→ PASSAGE SHOWN
________________
Our previous TRICARE contract for the North Region included a target cost and underwriting fee for reimbursed
health care costs, which was negotiated annually during the term of the contract with underruns and overruns of our
target cost borne 80% by the government and 20% by us. In the normal course of contracting with the federal
government, we recognized changes in our estimate for the target cost underruns and overruns when the amounts
become determinable, supportable, and the collectability is reasonably assured. As a result of changes in the estimate
during the year ended December 31, 2011, we recognized a decrease in revenue of $42 million and a decrease in cost of
$52 million.
Other government contracts revenues are recognized in the month in which the eligible beneficiaries are entitled
to health care services or in the month in which the administrative services are performed or the period that coverage
for services is provided.
Amounts receivable under government contracts are comprised primarily of contractually defined billings,
accrued contract incentives under the terms of the contract and amounts related to change orders for services not
originally specified in the contract. Pursuant to our T-3 contract, the government has the right to unilaterally modify the
contract in certain respects by issuing change orders directing us to implement terms or services that were not originally
included in the contract. Following receipt of a change order, we have a contractual right to negotiate an equitable
adjustment to the contract terms to account for the impact of the change order. We start to perform under such change
orders and begin to incur associated costs after we receive the government's unilateral modification, but before we have
negotiated the final scope and/or value of the change order. In these situations, costs are expensed as incurred, and we
estimate and record revenue when we have met all applicable revenue recognition criteria. These criteria include the
requirements that change order amounts are determinable, that we have performed under the change orders, and that
collectability of amounts payable to us is reasonably assured.
In addition to the beneficiaries that we service under the T-3 contract, we provide behavioral health services to
military families under the DoD sponsored MFLC program. On August 15, 2012, we entered into a new MFLC contract
awarded by the DoD. The new contract has a five-year term that includes a 12-month base period and four 12-month
option periods. As a result of the government's decision to award the new MFLC contract to multiple contractors, we
expect that the revenues we receive from the new contract will be substantially reduced in comparison to the original
MFLC contract. Revenues from the MFLC contracts were $104.8 million, $221.3 million and $258.6 million for the
years ended December 31, 2013, 2012 and 2011, respectively.
Divested Operations and Services
Divested operations and services revenues and expenses include items related to the run-out of our Northeast
business that was sold in the Northeast Sale on December 11, 2009. Prior to the first quarter of 2012, these line items
had been called Northeast administrative services fees and other revenues and expenses. Due to the sale of our
Medicare PDP business on April 1, 2012, starting with the first quarter of 2012, Divested operations and services
revenues and expenses also include transition-related revenues and expenses related to the sale of our Medicare PDP
business. We provided Medicare PDP transition-related services to CVS Caremark in connection with the transaction.
As of December 31, 2012, we had substantially completed the administration and run-out of our divested businesses.
________________
→ DATA

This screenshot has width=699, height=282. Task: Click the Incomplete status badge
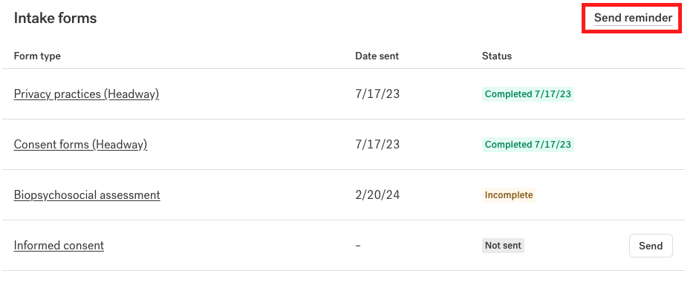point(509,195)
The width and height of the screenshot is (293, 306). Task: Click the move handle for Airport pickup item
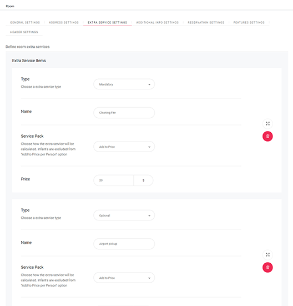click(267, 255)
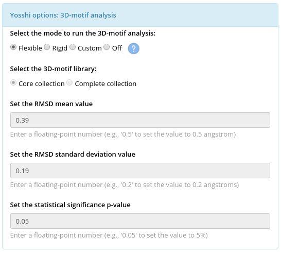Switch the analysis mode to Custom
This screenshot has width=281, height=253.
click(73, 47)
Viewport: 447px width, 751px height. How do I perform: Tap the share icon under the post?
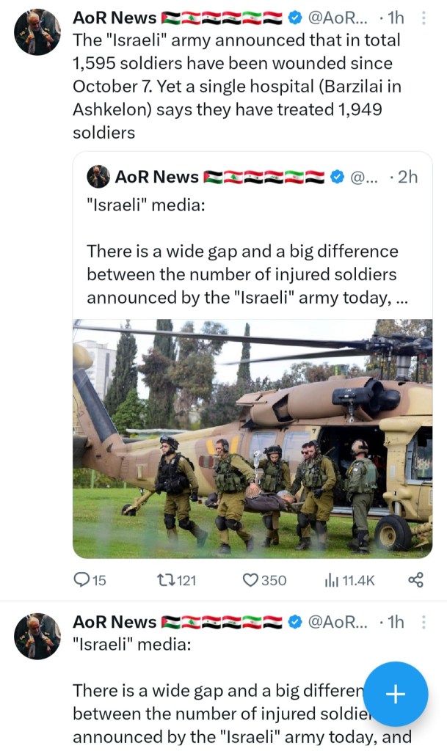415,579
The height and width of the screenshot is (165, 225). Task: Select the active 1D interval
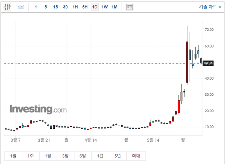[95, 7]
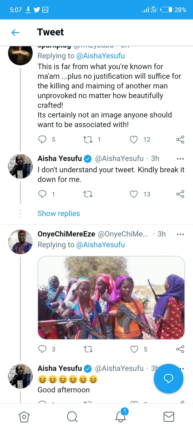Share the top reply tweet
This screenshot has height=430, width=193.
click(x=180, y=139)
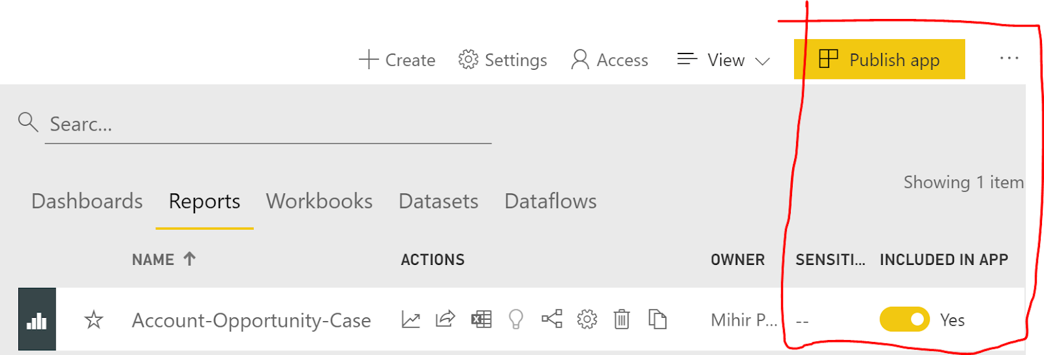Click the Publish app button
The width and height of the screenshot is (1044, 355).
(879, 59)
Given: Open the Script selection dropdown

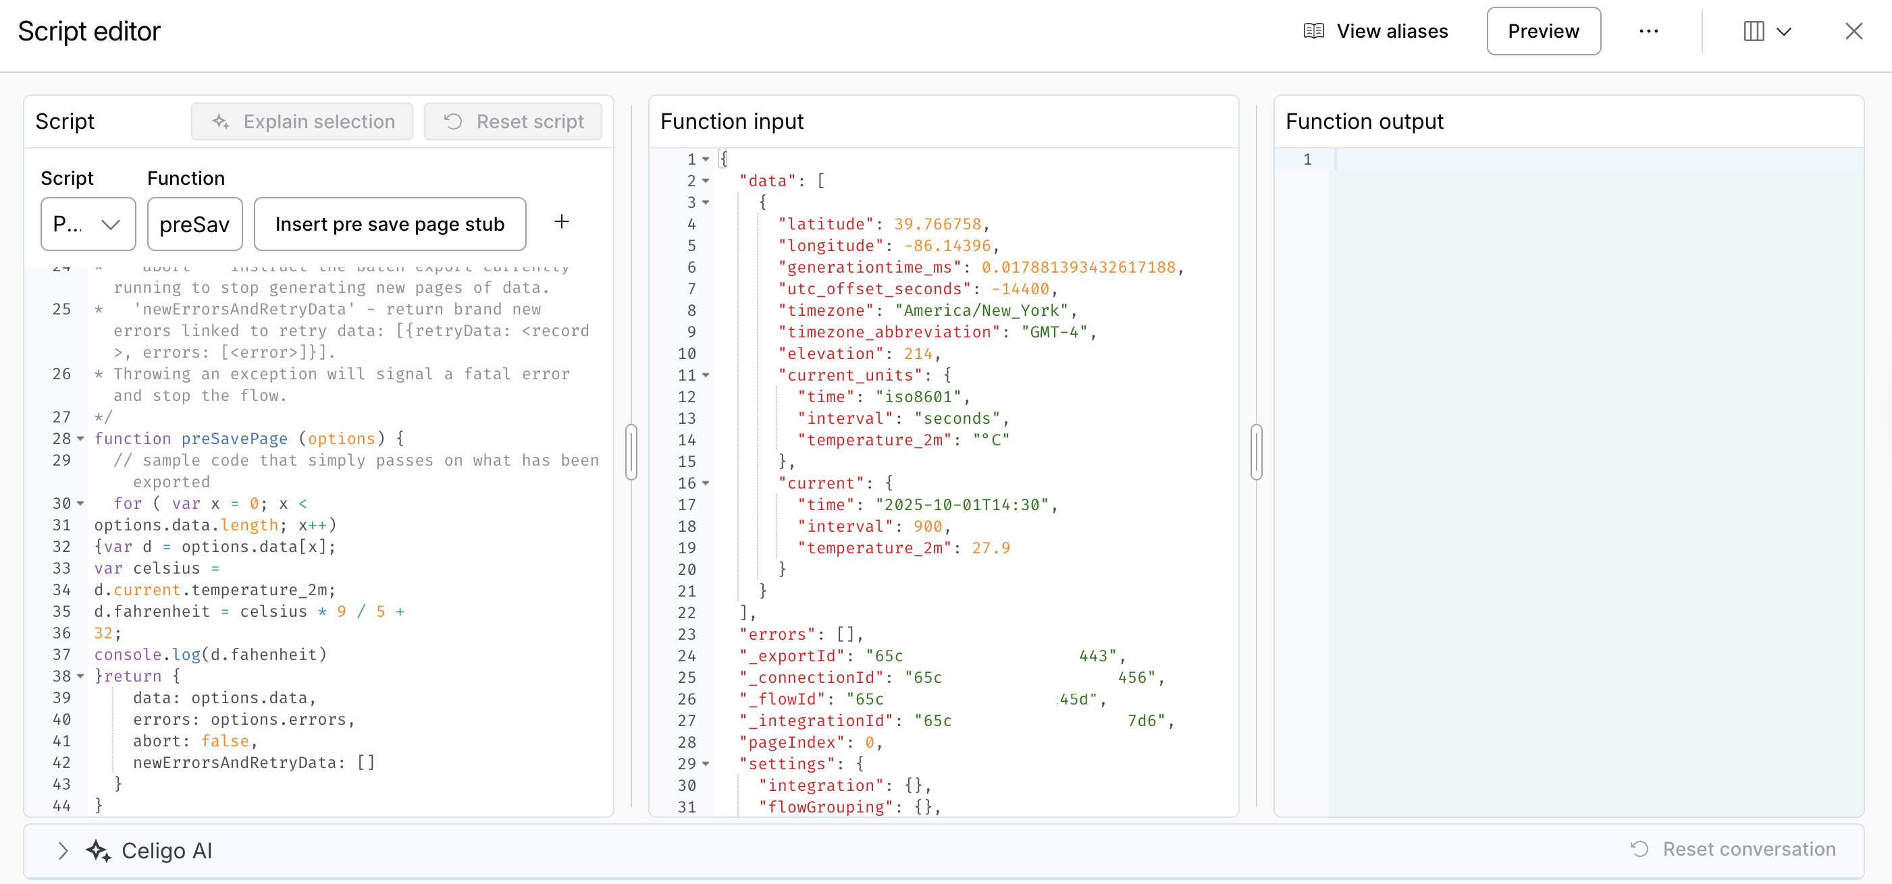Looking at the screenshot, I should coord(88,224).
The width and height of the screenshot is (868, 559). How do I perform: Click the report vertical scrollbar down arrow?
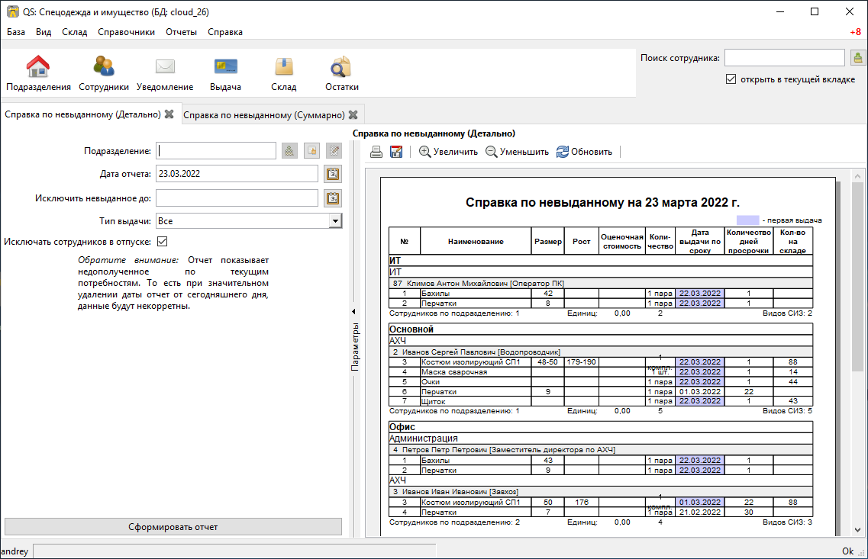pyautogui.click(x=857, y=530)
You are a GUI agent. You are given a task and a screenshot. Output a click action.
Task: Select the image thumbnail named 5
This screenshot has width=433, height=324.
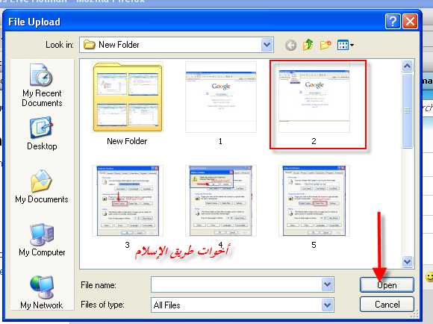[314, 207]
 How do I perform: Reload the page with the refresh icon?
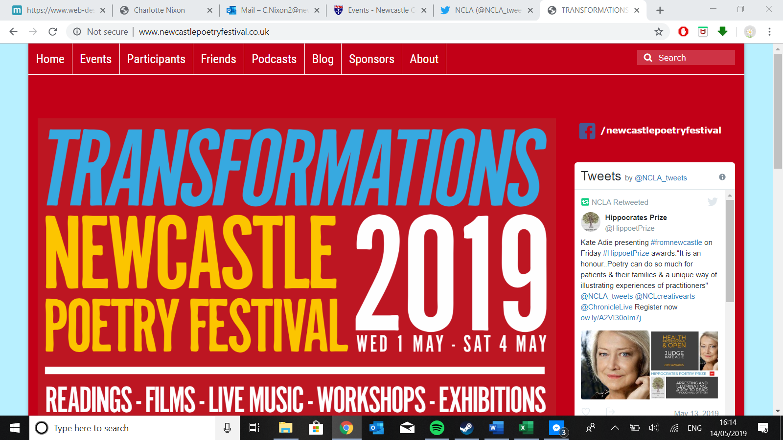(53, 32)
________________
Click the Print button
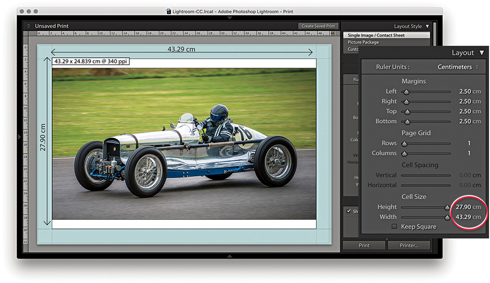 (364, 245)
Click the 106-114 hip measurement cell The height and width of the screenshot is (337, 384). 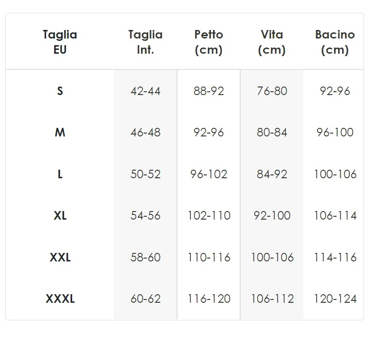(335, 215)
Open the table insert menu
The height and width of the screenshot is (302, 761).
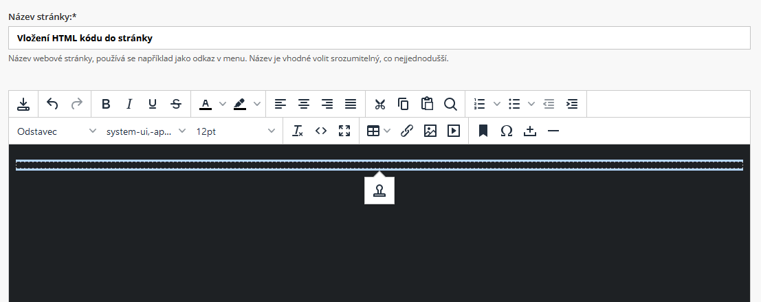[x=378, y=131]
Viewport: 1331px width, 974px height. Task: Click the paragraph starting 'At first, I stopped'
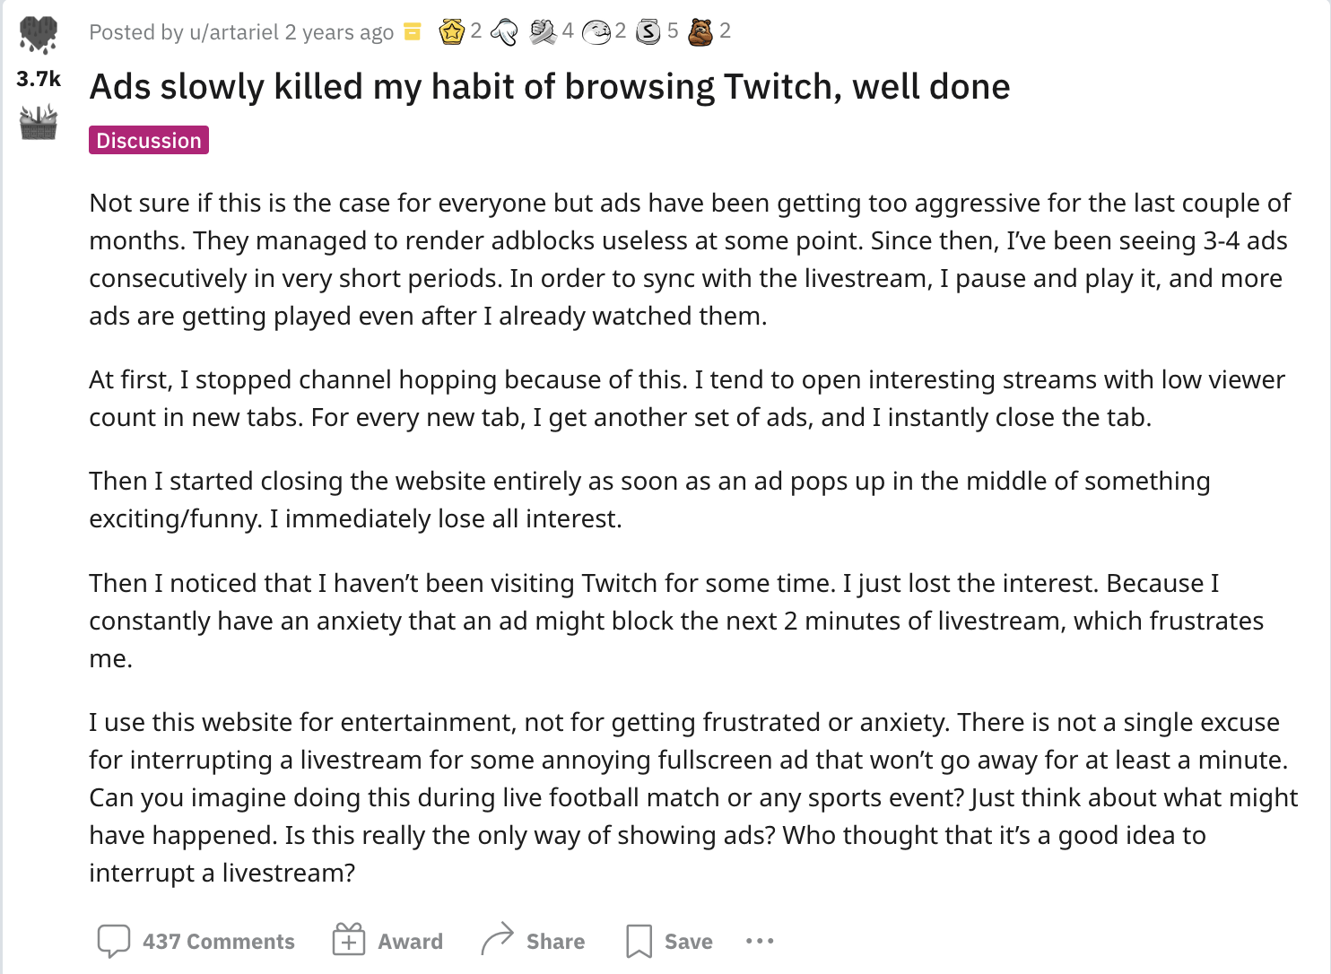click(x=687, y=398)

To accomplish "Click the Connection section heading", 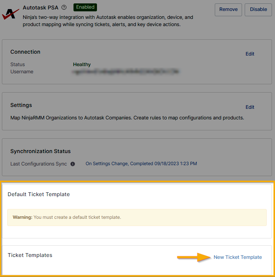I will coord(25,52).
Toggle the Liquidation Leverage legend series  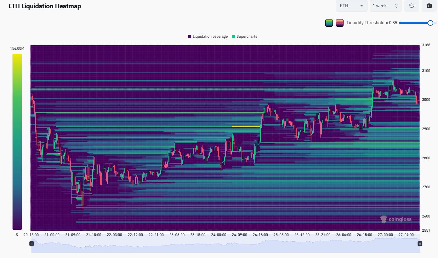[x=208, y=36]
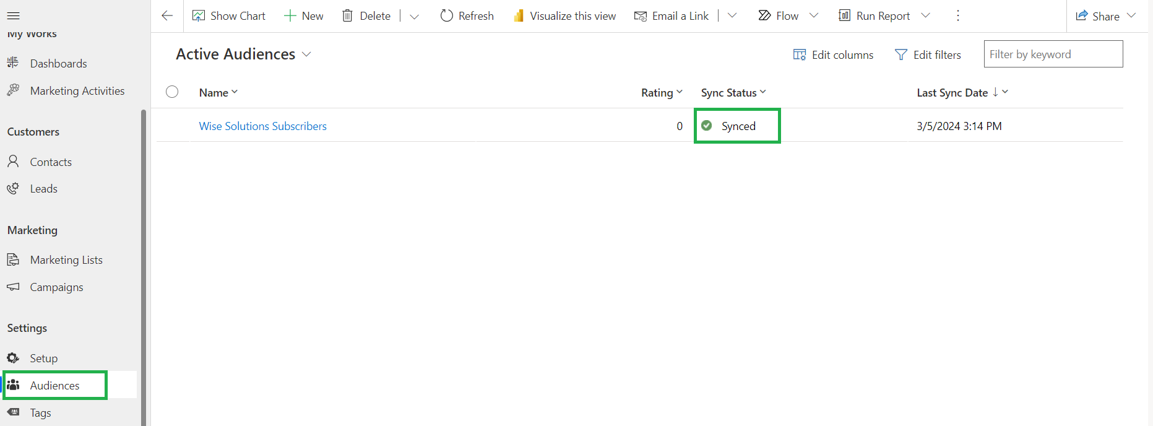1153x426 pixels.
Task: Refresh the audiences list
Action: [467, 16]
________________
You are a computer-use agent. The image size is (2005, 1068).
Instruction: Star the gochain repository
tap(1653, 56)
________________
→ PROBLEM
List every dollar amount that appears in the financial report excerpt. The records were taken from a different source than the text.

→ RESPONSE BOX
$42 million
$52 million
$104.8 million
$221.3 million
$258.6 million